Stock markets did not seem to like the message. The three major U.S. indexes plunged by more than 1 percent as investors confronted the eventual end of the Fed’s stimulus. The yield on 10-year Treasurys jumped nearly 8 percent amid a sell-off in the bond market. Most of the Fed’s purchases have been government debt.
Bernanke stressed that Fed officials will adjust their timeline for ending the bond purchases to the realities of the recovery. If the economy’s momentum was to evaporate, the Fed could slow or delay the wind-down of bond purchases. If the recovery was to take off, it could speed up the process.
“Our policy is in no way predetermined and will depend on the incoming data and the outlook,” Bernanke said.

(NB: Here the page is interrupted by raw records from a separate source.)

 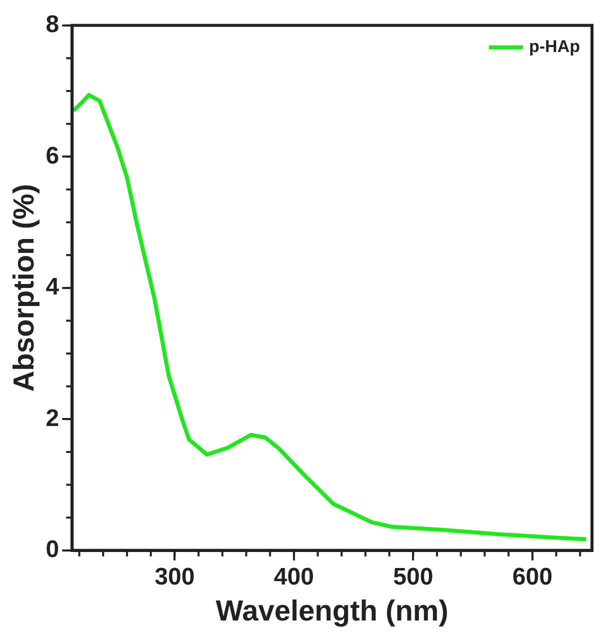 I want to click on x-tick-label: 500, so click(x=414, y=576).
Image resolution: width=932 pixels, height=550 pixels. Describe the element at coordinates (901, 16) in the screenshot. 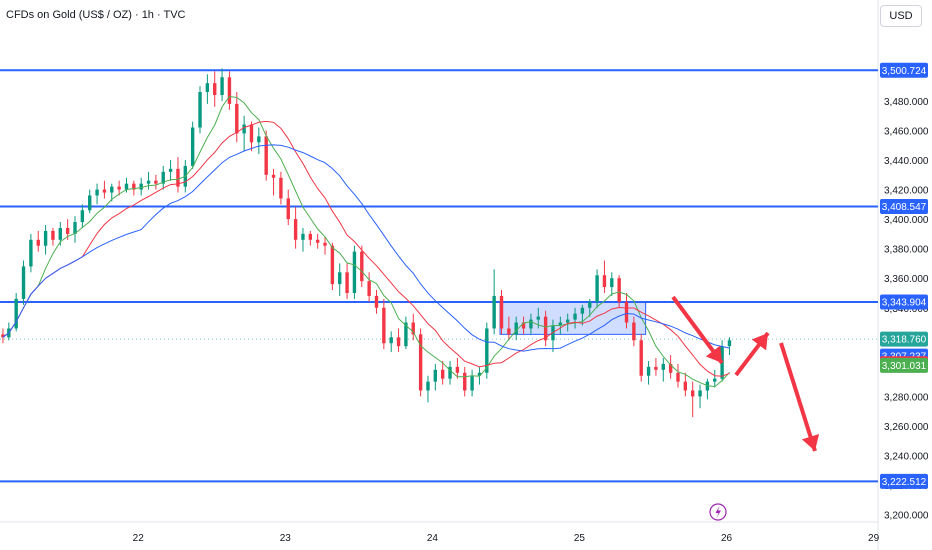

I see `currency-button: USD` at that location.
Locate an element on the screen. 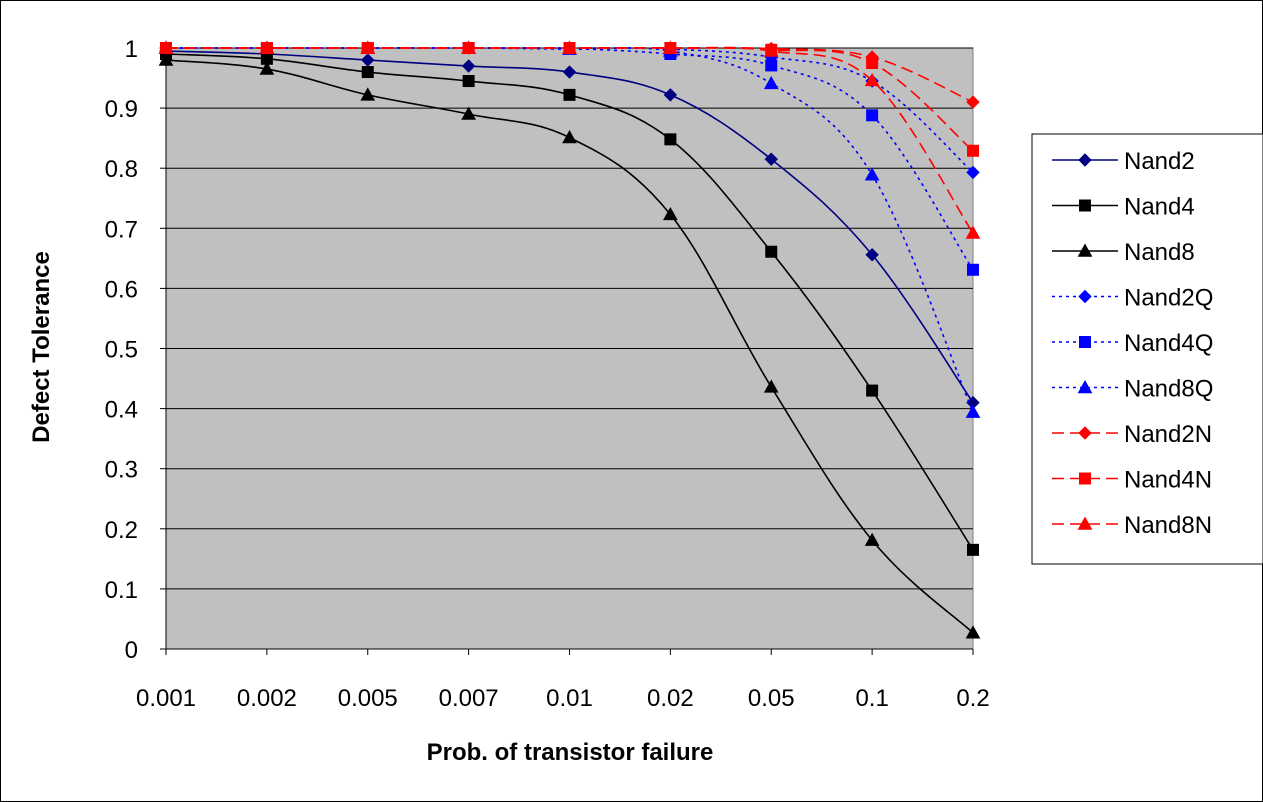 This screenshot has width=1263, height=802. legend-item-nand4q: Nand4Q is located at coordinates (1132, 344).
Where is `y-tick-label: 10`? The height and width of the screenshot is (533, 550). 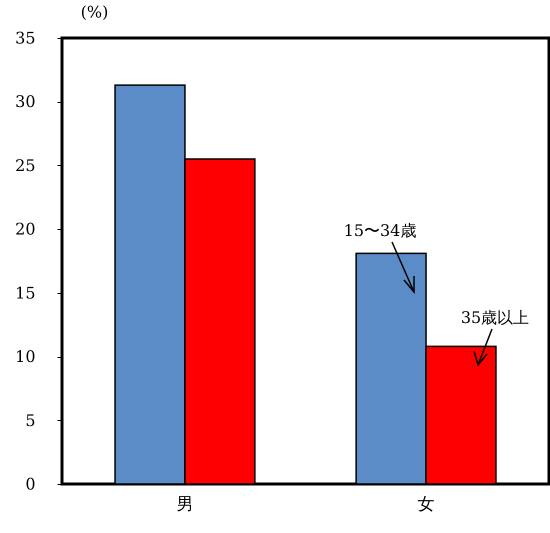 y-tick-label: 10 is located at coordinates (26, 356).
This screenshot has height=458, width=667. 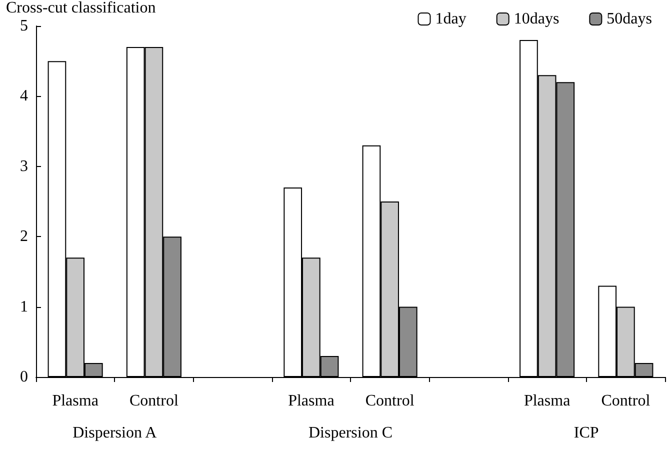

He said he expects the unemployment rate to be about 7 percent when the Fed stops the program, down from the current 7.6 percent and a “substantial improvement” from the 8.1 percent jobless rate when the program began. Bernanke also predicted a pickup in economic growth over the next several quarters.
Overall, the Fed sounded a more optimistic note as it wrapped up its regular policy-
setting meeting in Washington on Wednesday. It pointed out that the risks to the economy have “diminished” since the fall. Bernanke cited the rebounding housing market and the weakening impact from tax hikes and government spending cuts as examples.
The Fed has said that tapering its bond-buying program would not mean it was ending its efforts to stimulate the economy. But the market reaction to Bernanke’s statements Wednesday suggested that investors do not share that view.
“So, in short, we now have more clarity around a policy that has not been definitively laid out but that also has not changed,” said Richard Moody, chief economist at Regions Bank. “It has been, is and will remain all about the evolution of the data.”
The slide in stocks underscored the challenges facing the Fed as it tries to articulate its plans for the future of the stimulus effort, one of the many unconventional tools the central bank has come to rely on since the financial crisis. The Fed has tied the program to improvement in the labor market but until Wednesday had not defined what that meant.